=== Begin Enclosure ===

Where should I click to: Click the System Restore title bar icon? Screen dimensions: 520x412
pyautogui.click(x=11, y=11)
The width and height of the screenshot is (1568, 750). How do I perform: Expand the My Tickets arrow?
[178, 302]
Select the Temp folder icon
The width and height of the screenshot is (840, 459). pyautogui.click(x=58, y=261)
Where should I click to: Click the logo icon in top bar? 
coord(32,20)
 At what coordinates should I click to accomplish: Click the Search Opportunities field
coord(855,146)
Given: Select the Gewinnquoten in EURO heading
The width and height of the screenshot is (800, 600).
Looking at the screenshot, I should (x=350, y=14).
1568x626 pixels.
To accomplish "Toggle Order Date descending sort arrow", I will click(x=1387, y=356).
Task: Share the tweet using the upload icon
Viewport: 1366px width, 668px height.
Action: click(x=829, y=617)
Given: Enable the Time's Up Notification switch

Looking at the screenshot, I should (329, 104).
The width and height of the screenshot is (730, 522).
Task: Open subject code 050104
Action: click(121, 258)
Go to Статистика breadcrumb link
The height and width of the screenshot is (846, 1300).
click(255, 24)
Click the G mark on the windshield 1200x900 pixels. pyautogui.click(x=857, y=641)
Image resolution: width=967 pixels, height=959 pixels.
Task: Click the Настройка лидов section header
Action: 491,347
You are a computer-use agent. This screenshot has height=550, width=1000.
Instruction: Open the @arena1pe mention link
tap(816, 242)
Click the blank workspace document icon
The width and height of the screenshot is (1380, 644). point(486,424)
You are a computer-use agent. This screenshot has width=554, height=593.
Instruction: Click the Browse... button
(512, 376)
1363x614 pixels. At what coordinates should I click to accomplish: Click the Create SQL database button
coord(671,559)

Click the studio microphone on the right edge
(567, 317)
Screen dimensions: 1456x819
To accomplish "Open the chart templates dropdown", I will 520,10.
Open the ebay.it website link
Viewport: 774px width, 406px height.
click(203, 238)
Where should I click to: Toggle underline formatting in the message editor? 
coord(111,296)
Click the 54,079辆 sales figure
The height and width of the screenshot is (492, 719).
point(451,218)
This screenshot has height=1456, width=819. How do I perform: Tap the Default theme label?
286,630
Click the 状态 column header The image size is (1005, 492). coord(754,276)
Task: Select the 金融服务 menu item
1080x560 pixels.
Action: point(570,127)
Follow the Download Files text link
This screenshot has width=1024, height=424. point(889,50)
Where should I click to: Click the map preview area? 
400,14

=== End Enclosure ===

Task requirements:
The lines to return run from the one containing "Task: Select the 金融服务 menu item" through the last line of the records above. Give them exactly and include nothing more.

Written response:
Task: Select the 金融服务 menu item
1080x560 pixels.
Action: point(570,127)
Follow the Download Files text link
This screenshot has width=1024, height=424. point(889,50)
Where should I click to: Click the map preview area? 
400,14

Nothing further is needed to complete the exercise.